Hugh Hewitt has the first grand unified theory of the old media collapse that I've seen. It seems like a good place to start.
The piece ties into Hugh's very fine new book, Blog. I've praised Blog before and I really do think that it's an important book for people interested the blog world's history and future. But it strikes me that Blog is also important as a thing: Hugh's book is of tremendous importance to bloggers.
Print media has come to terms with the blogosphere relatively quickly--co-opting bloggers for copy, reaching out to blogs for ideas--even integrating blogs into their presence, a la the Dallas Morning News blog.
Television is also coming to grips with blogs, albeit a little more slowly. Bloggers are now swimming with the school of baby pundits for whom cable news bookers trawl. MSNBC even has their own stable of bloggers working on their website.
So the book business is the last sector of the media to figure out what to do with bloggers. A few bloggers have managed book deals from their work, but so far as I can tell, none of those books represents a conversion of online to offline the way Hugh's book does.
If Hugh Hewitt's Blog succeeds, it will represent the first substantive step of the Internet's colonization of the publishing world. And subsequently, bloggers will find even more doors opening to them.
It's just one more reason for the entire blogosphere to root for Hugh.
10 hours ago
2 comments:
Lots of earlier examples. Perhaps the best one is Silent America, which is Bill Whittle's self-published book.

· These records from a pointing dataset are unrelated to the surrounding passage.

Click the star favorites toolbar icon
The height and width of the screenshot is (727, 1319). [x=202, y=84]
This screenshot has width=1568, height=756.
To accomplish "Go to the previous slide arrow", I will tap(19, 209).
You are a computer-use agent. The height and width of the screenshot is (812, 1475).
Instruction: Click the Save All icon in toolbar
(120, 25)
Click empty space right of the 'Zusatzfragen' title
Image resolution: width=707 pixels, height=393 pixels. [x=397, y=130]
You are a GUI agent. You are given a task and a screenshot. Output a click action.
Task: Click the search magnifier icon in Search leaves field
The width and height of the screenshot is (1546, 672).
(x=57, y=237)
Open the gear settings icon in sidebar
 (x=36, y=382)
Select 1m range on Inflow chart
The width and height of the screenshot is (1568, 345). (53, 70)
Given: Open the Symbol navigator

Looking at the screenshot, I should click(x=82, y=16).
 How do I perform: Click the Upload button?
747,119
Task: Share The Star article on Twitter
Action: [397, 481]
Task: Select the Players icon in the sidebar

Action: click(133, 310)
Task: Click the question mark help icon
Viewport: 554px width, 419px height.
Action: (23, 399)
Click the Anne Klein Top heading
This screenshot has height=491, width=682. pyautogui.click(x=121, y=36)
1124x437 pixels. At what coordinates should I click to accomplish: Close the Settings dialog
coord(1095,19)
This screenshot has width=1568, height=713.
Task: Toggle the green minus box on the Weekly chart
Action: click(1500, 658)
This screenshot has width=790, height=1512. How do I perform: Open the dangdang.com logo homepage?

Whittle wrote some comments on Rachel Lucas' old blog. Lucas liked the comments so much she put a bunch of them together as a post, and made him start a blog up. Those essays of his gathered a rabid following, and the book, of blog posts, is paying his dinner.
Other examples are things like Salam Pax's book and the symbiotic book sales that bloggers like Postrel or others have been given. The book business knows what to do with bloggers pretty well, is what I'd argue.
I enjoyed your review of Hugh's book and am looking forward to reading it myself.